I have been considering how I react to triggers in my daily life. Sometimes I face news or comments from people that
brings a difficult memory up for me, something emotionally charged. At times I can cope with it better than at others. It seems like if I have PMS I am more likely to be angry or irritable over triggers. As some of you know, if you’ve been following my blog for awhile, you’ll know I live with my dad. My dad worshiped my mother when she was alive and still does. Every so often he gets going on one of his spells where he can’t say enough good things about my mother. I had a really difficult, troubled relationship with my mother but my dad usually forgets this. Well, it’s also because I don’t like bringing up the past with him; especially where he has such fond memories of my mother (seen through his rose coloured glasses). Anyhow, when he starts going on about how wonderful my mother was it makes me angry. I try my best to be nice and not interrupt but sometimes it’s too much. I’ll end up getting irritable and be short with him.I feel like I should be able to simply let him talk about the woman who hurt me in a positive manner because it brings him momentary happiness. But I end up gritting my teeth and wanting to rain on his parade with the truth. He didn’t spend much time at home(he was a workaholic) so he never had to be around her very much. Unlike me who was around her far more often.If you only see someone for brief periods of time it’s a lot easier to remember them well, as opposed to when you are around them full time.

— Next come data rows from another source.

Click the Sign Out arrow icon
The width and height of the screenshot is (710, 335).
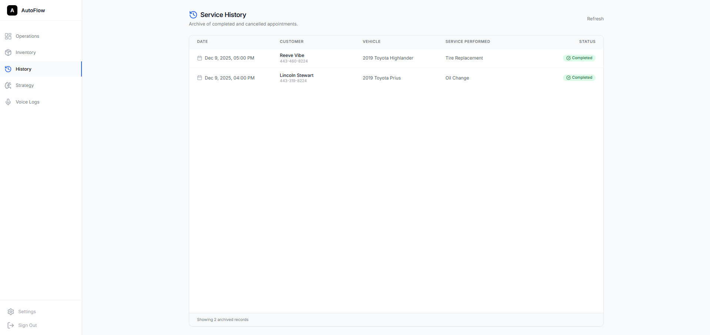[11, 325]
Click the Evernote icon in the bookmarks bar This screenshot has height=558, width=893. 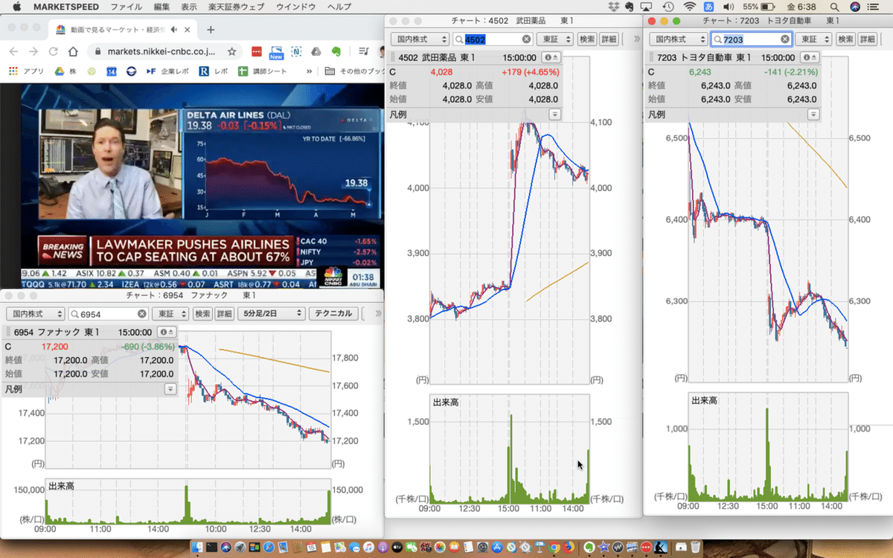click(x=336, y=51)
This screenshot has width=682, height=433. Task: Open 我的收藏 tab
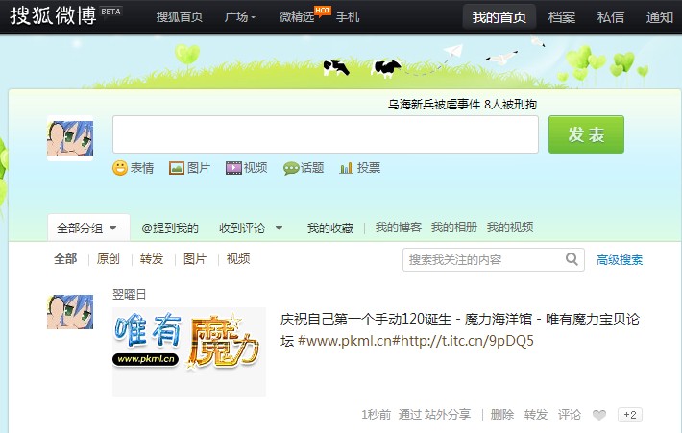(x=329, y=229)
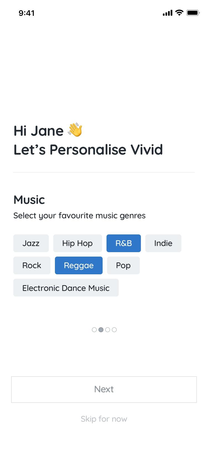Toggle the Hip Hop genre chip
This screenshot has height=450, width=208.
tap(77, 243)
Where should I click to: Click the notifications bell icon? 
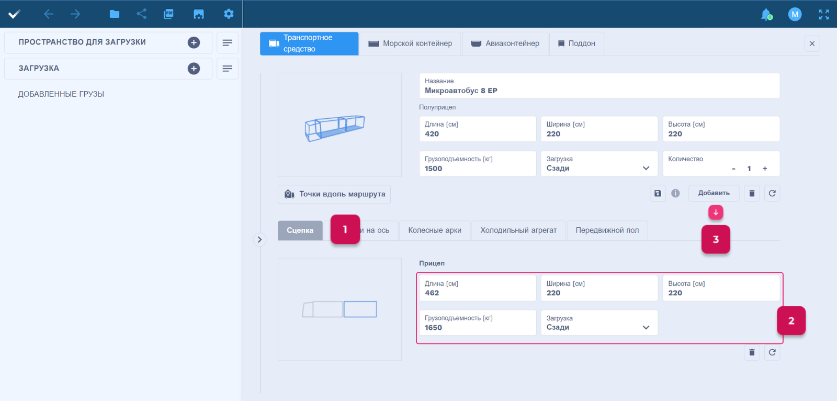[766, 14]
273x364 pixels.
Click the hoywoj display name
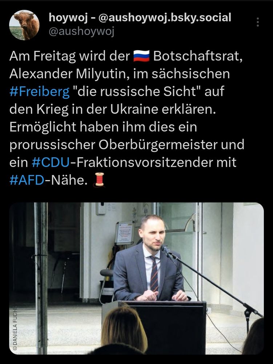tap(67, 16)
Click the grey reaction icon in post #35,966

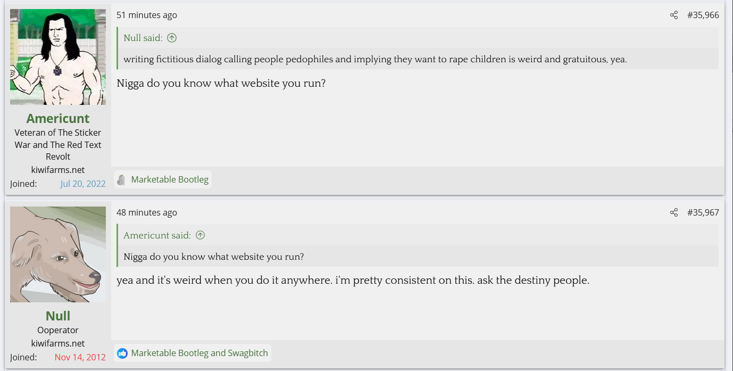121,180
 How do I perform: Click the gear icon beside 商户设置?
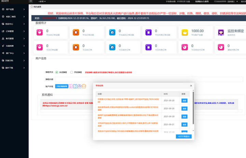[3, 9]
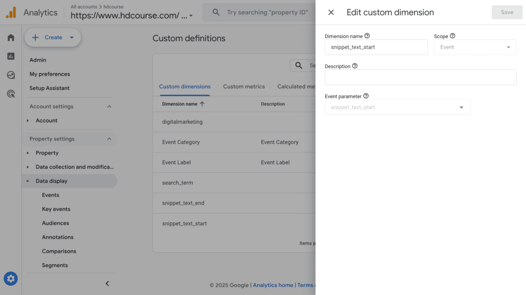Open the Advertising icon in left rail
526x295 pixels.
(11, 94)

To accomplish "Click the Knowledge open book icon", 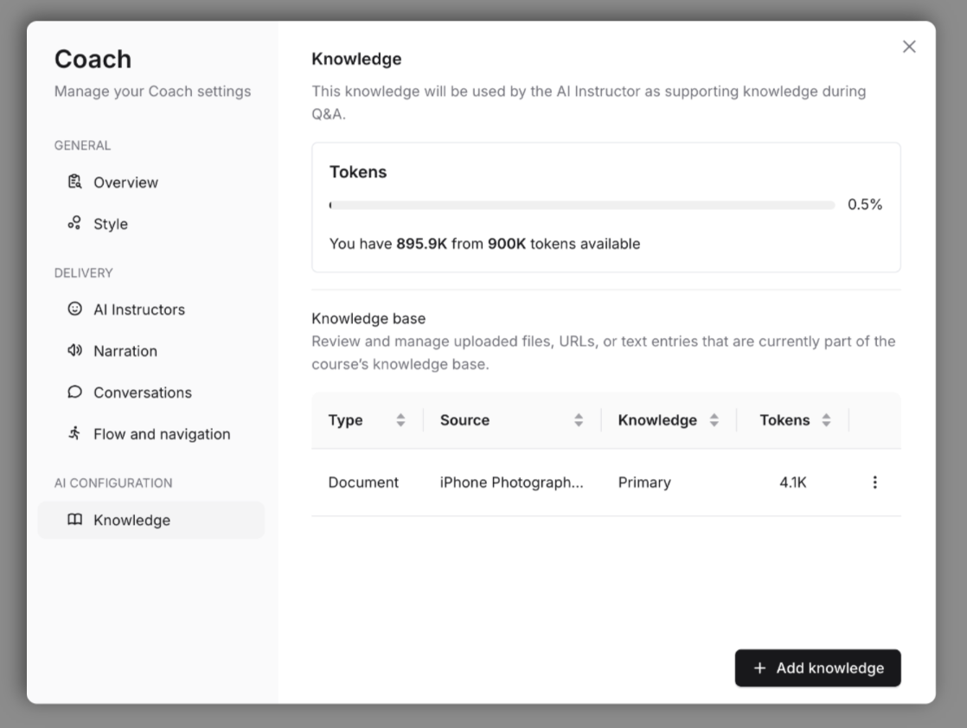I will coord(76,520).
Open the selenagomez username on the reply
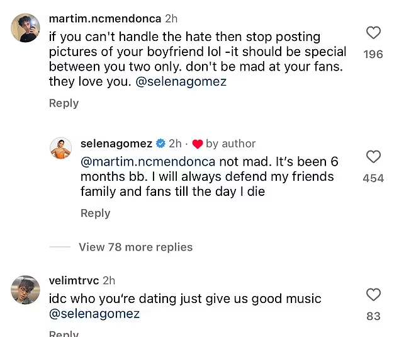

So that is one of my triggers, listening to too much praise about my mother from my dad and anyone else who was never around her full time. Other triggers are personal and I don’t wish to go into them, however I will say how I react. When I get triggered by something besides stuff related to my mother I find I either detach/go numb, or I become angry. If I’m angry I end up irritable, impatient and tense in my body. I’m not sure if I am dissociating or not but I don’t think I am because I remember everything. Although, it does feel uncomfortable.
Usually if I am pressured internally to behave better I’ll end up annoyingly becoming almost passive. It’s like I get so
frustrated that I need to become the opposite to decompress emotionally. There doesn’t always need to be anyone else around. Sometimes it’s simply that I dislike being in a crappy mood. I do suffer from PTSD so likely a lot can be explained that way. But it’s frustrating. I just want to be healthy. It takes a lot more to trigger me than it used to so I think that’s progress but at times I think I should be able to “just get over it”. Why can’t I be more understanding and patient listening to my dad babble on about how awesome my mother was? Why do I feel like there’s a vein in my forehead ready to burst when he goes into a “praise fest” for my mother?
How do I learn how to better manage my reactions to triggers? Do I avoid them whenever possible? Work on becoming as patient as a saint? Work at focusing on my breath and try ignoring the trigger in question (if possible)? Continue meditating and hope I reach a place where nothing bothers me? Start reading fantasy novels to escape reality? But I don’t want to escape reality. I’m trying to become more present so no fantasy novels I guess.